Deutsche Bank upgraded Centene to Buy from Hold and raised its price target to $80 from $53, implying 12x its 2028 EPS estimate of $6.70. The call reflects confidence in Centene's earnings recovery beyond 2027, alongside a recent Q1 2026 EPS beat of $3.37 versus $2.23 consensus and multiple other bullish analyst revisions. Shares trade at $59.15, up nearly 70% over six months and near the 52-week high of $62.20.

Analysis

The more important signal here is not the upgrade itself, but the rerating gap between managed care names with visible Medicaid stabilization and those still priced for perpetual margin compression. If the market starts underwriting 2028-style earnings power for the group, the largest multiple expansion should accrue to the names with the cleanest path to normalization, while laggards with uncertain enrollment trajectories get punished via multiple dispersion rather than sector-wide moves.
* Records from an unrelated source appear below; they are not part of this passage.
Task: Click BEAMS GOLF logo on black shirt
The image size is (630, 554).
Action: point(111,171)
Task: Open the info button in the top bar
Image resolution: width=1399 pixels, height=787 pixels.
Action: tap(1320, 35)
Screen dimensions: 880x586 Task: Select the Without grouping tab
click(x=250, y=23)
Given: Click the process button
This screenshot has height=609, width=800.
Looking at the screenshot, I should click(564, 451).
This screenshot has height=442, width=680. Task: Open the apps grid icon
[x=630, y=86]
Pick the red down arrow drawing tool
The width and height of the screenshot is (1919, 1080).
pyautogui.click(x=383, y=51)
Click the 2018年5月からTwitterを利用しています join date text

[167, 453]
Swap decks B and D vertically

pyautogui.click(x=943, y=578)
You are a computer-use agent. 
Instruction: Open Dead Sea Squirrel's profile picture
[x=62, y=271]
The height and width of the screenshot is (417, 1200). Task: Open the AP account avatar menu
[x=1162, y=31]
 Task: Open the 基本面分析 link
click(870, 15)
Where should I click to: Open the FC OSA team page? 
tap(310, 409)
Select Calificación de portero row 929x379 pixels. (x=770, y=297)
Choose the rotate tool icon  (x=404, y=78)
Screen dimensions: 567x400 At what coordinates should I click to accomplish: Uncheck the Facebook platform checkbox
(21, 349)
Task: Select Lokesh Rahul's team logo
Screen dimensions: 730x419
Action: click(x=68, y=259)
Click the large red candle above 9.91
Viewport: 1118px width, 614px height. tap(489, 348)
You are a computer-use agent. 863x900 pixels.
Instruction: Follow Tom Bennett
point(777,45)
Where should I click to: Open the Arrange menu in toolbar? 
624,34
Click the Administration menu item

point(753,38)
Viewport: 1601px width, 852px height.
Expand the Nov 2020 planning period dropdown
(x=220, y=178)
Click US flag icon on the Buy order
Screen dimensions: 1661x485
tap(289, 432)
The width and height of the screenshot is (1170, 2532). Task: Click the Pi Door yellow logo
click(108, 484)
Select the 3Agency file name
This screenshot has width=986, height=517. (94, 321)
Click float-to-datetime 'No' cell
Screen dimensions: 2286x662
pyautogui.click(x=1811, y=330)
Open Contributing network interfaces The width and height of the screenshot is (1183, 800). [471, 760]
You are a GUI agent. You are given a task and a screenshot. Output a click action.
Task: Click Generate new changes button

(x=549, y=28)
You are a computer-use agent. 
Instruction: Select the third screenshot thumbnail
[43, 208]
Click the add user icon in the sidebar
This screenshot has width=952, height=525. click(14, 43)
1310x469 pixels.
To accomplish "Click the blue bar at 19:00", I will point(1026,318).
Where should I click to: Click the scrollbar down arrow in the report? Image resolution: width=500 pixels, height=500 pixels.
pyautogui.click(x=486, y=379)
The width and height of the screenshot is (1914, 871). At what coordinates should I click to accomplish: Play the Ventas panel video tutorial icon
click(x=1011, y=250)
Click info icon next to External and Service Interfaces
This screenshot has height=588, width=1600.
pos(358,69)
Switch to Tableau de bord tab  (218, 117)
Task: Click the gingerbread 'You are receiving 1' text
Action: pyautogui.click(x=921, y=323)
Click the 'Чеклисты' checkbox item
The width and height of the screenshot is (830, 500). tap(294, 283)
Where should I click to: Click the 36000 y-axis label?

Centene looks like a classic “fundamentals first, price later” setup: the stock has already done a lot of the work, so the next leg likely depends on whether 2026 guidance and subsequent claims data keep validating margin repair. That makes the trade more about estimate durability than upside surprise; if medical cost trends stay benign for another 2-3 quarters, buy-side models will likely lift outer-year EPS and extend the duration of the rally. The risk is that one adverse utilization or state-rate reset can compress the story quickly because the name is now too close to fair-value consensus to absorb disappointment. Elevance is the subtle loser from this framing. Conservative enrollment assumptions can help near-term optics, but they also leave room for the market to assume less operating leverage if Medicaid turns out better than feared; that makes ELV a relative short candidate if the sector enters a “less bad-than-expected” reassessment phase. Deutsche Bank’s stance also hints that the market may be underappreciating the second-order effect: as managed care earnings recover, capital allocation can shift from defensive balance-sheet preservation toward buybacks, which tends to widen winners/losers inside the sector over a 6-12 month horizon. The contrarian view is that the rally may already be discounting a best-case path for CNC, while the bigger opportunity is in pair positioning rather than outright longs. If management commentary starts to sound like a 2027-2028 earnings story instead of a 2026 recovery story, the stock can keep working; if not, the re-rating likely stalls and becomes a useful source of funds for higher-conviction healthcare names.